Introduction to data frame
Overview
Time: 0 minObjectives
learn how to create and access a data frame
learn data frame transformation and operations
Data Frames
Data frames are used for storing Data tables in R. They are two-dimensional array structures and are similar to tables where each column represents one variable. The main features to note about a data frame are:
- Columns can be of different data types
- Each column name must be unique
- Each column should be of the same length i.e., contain the same number of elements
Data frames in R can be created in two ways:
- Using data.frame() command
- Importing data from files such as .csv, .xlsx etc.
data.frame() FUNCTION:
While using the command we can follow the below syntax data. Frame (column_1, column_2, column_3, …………………….) Make sure that the names of the columns are unique and are of the same length.
Creating a data frame
# input code
# Student ID, names and their marks.
student.data <- data.frame(
std_id = c(001:005),
std_name = c("William", "James", "Olivia", "Steve", "David"),
std_marks = c(84.8, 98.4, 74.6, 80, 95)
)
# Display the dataframe student.data
student.data
# Check the structure of the dataframe student.data
str(student.data)
#check the head and tail of the dataframe student.data
head(student.data, 3)
tail(student.data, 3)
# Check the summary, lenth and dimension of the dataframe student.data
summary(student.data)
length(student.data)
dim(student.data)
# Check number of row/columns individually.
ncol(student.data)
nrow(student.data)
#output
> # Student ID, names and their marks.
> student.data <- data.frame(
+ std_id = c(001:005),
+ std_name = c("William", "James", "Olivia", "Steve", "David"),
+ std_marks = c(84.8, 98.4, 74.6, 80, 95)
+ )
>
> # Display the dataframe student.data
> student.data
std_id std_name std_marks
1 1 William 84.8
2 2 James 98.4
3 3 Olivia 74.6
4 4 Steve 80.0
5 5 David 95.0
>
> # Check the structure of the dataframe student.data
> str(student.data)
'data.frame': 5 obs. of 3 variables:
$ std_id : int 1 2 3 4 5
$ std_name : chr "William" "James" "Olivia" "Steve" ...

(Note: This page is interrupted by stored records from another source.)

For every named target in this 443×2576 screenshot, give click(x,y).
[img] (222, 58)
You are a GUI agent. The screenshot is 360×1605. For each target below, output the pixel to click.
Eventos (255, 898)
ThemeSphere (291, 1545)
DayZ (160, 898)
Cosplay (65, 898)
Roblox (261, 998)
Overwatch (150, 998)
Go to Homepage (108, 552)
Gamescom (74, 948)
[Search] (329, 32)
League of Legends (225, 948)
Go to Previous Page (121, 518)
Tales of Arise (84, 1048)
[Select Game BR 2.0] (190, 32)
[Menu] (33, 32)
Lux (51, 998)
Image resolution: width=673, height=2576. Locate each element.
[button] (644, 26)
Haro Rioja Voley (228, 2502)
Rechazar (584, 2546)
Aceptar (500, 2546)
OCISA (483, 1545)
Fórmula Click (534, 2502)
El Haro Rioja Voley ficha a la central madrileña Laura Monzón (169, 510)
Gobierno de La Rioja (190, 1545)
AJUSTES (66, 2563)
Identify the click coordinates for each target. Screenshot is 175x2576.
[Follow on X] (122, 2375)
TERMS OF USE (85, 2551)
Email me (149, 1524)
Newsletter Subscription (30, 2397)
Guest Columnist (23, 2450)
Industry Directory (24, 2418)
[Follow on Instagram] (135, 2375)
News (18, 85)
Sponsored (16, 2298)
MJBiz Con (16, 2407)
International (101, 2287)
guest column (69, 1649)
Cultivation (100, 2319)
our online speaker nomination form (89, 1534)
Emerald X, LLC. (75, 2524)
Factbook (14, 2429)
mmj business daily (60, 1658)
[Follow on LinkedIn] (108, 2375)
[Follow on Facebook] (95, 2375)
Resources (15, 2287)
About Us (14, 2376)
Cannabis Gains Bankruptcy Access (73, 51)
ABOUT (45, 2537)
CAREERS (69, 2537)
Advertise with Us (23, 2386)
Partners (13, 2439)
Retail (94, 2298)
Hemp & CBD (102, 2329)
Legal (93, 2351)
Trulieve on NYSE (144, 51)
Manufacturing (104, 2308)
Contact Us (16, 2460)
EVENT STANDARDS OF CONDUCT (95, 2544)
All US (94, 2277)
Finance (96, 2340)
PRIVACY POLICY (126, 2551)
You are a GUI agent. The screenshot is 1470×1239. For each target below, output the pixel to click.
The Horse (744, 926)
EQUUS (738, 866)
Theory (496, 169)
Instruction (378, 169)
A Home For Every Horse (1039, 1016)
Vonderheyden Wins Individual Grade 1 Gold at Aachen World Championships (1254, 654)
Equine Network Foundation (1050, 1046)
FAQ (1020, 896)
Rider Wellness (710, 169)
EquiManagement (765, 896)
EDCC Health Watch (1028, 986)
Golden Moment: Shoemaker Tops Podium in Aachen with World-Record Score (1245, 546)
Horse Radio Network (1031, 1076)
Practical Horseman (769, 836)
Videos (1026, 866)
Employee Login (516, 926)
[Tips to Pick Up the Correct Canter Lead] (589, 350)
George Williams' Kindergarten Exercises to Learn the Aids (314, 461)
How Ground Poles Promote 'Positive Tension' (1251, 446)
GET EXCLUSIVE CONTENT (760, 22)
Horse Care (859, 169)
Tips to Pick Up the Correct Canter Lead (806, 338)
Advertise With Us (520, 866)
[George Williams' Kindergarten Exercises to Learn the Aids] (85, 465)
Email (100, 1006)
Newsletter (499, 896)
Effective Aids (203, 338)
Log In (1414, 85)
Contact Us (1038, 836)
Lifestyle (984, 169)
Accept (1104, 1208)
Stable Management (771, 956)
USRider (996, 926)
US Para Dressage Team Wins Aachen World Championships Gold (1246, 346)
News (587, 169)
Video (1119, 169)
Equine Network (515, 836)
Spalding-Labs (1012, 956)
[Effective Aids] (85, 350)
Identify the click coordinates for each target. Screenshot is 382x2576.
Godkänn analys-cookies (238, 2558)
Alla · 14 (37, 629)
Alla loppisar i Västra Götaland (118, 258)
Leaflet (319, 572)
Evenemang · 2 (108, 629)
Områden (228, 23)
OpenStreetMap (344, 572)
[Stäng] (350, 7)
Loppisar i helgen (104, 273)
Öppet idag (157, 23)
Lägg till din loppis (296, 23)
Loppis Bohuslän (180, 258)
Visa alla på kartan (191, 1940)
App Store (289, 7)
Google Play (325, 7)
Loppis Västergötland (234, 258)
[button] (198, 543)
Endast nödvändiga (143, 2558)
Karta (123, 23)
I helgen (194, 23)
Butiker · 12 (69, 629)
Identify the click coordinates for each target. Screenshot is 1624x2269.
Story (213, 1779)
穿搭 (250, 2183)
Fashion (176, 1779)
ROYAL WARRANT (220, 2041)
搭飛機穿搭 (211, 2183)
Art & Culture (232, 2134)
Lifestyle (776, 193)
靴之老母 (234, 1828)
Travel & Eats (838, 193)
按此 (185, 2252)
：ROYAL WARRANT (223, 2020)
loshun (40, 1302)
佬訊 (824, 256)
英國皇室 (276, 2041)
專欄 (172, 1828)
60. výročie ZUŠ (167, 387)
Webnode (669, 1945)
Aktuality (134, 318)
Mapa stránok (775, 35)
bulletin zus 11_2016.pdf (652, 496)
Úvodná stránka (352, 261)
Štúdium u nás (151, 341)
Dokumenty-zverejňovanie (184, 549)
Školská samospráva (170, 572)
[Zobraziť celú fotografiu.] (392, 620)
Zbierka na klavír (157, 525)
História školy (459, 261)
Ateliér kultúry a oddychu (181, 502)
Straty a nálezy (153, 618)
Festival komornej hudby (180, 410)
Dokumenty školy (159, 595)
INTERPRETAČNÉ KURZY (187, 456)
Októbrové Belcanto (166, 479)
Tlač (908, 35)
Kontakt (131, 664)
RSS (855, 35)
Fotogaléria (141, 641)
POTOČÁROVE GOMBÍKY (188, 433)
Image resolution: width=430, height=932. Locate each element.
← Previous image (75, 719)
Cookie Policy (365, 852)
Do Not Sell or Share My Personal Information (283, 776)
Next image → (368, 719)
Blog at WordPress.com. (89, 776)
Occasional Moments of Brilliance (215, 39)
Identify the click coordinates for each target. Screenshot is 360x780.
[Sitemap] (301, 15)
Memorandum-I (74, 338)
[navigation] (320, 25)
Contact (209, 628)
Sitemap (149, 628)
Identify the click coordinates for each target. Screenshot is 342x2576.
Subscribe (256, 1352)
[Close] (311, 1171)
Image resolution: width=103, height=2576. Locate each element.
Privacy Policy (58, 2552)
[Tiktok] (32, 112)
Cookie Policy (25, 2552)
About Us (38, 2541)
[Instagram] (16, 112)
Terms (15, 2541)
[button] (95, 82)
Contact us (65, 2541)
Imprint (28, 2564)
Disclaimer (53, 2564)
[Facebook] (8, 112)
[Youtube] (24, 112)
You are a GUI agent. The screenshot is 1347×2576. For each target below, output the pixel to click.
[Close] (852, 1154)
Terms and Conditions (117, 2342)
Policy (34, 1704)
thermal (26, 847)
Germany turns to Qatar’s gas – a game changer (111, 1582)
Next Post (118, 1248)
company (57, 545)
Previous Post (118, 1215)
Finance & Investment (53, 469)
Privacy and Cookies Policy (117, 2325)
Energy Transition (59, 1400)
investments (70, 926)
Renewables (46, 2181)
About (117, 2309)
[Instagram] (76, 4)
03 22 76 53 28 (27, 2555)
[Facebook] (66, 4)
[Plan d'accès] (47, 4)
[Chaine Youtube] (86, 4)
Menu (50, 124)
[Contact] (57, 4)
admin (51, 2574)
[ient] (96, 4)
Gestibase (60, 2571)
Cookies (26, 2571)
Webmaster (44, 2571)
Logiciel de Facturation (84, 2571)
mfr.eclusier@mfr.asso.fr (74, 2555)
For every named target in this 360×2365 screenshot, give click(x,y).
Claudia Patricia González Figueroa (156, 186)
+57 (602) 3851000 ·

$ std_marks: num 84.8 98.4 74.6 80 95
>
> #check the head and tail of the dataframe student.data
> head(student.data, 3)
std_id std_name std_marks
1 1 William 84.8
2 2 James 98.4
3 3 Olivia 74.6
>
> tail(student.data, 3)
std_id std_name std_marks
3 3 Olivia 74.6
4 4 Steve 80.0
5 5 David 95.0
>
>
> # Check the summary, lenth and dimension of the dataframe student.data
> summary(student.data)
std_id std_name std_marks
Min. :1 Length:5 Min. :74.60
1st Qu.:2 Class :character 1st Qu.:80.00
Median :3 Mode :character Median :84.80
Mean :3 Mean :86.56
3rd Qu.:4 3rd Qu.:95.00
Max. :5 Max. :98.40
>
> length(student.data)
[1] 3
>
> dim(student.data)
[1] 5 3
>
> # Check number of row/columns individually.
> ncol(student.data)
[1] 3
> nrow(student.data)
[1] 5
Importing data
There are multiple commands with various arguments to import data from different file formats into R environment. I shall show the simplest command to import a csv file as a data frame
data_frame_name <- read.csv(file. choose(), header = T) Here, file. choose() - Allows you to choose a .csv file stored in your local desktop Here, header = T - Indicates the first row in the file contains column names.
Double click (or) click once and select open on your desired file to import Once the data has been imported successfully the data frame would be visible with its name in the Environment pane on the top right.
Packages
- One of the most important things in R is its collection of Packages. The package is a collection of R functions, data, and compiled code and Library is the location where the packages are stored. In order to access these packages, we can either go to r-project. Org > CRAN> 0 Cloud> packages>CRAN task view or use the command library() to load the package in the current R session.
- Then just call the appropriate package functions
install.packages(“package_name”) – Install the package from CRAN repository
install.packages( c(“package_1”, “”package_2”, “package_3”) ) -Install multiple packages
library(“package_name”) – Load the package in current R session.
Importing dataset and Packages
getwd()
Install Package############################
# I recommend "pacman" for managing add-on packages. It will
# install packages, if needed, and then load the packages.
install.packages("pacman")
# Then load the package by using either of the following:
require(pacman) # Gives a confirmation message.
library(pacman) # No message.
# Or, by using "pacman::p_load" you can use the p_load
# function from pacman without actually loading pacman.
# These are packages I load every time.
pacman::p_load(pacman, dplyr, GGally, ggplot2, ggthemes,
ggvis, httr, lubridate, plotly, rio, rmarkdown, shiny,
stringr, tidyr)
library(datasets) # Load/unload base packages manually
Using Tidyverse#############################################
install.packages("tidyverse")
library (tidyverse)
Importing Data #############################################
df <- read.csv("StateData.csv")
df
head(df)
str(df)
summary (df)
df[c("State", "governor")]
head(df[c("State", "governor")])
summary(df[c("State", "governor")])
sum (df[c("State", "governor")]))
df = df.sum(axis=1)
df1 <- c(sum(df$instagram), sum(df$facebook))
df1
c (sum(df$instagram), sum(df$retweet))
sum(df$State) # character datatype
mean(df$instagram)
"1" %in% df$instagram
Key Points
basic statistical knowledge and formulas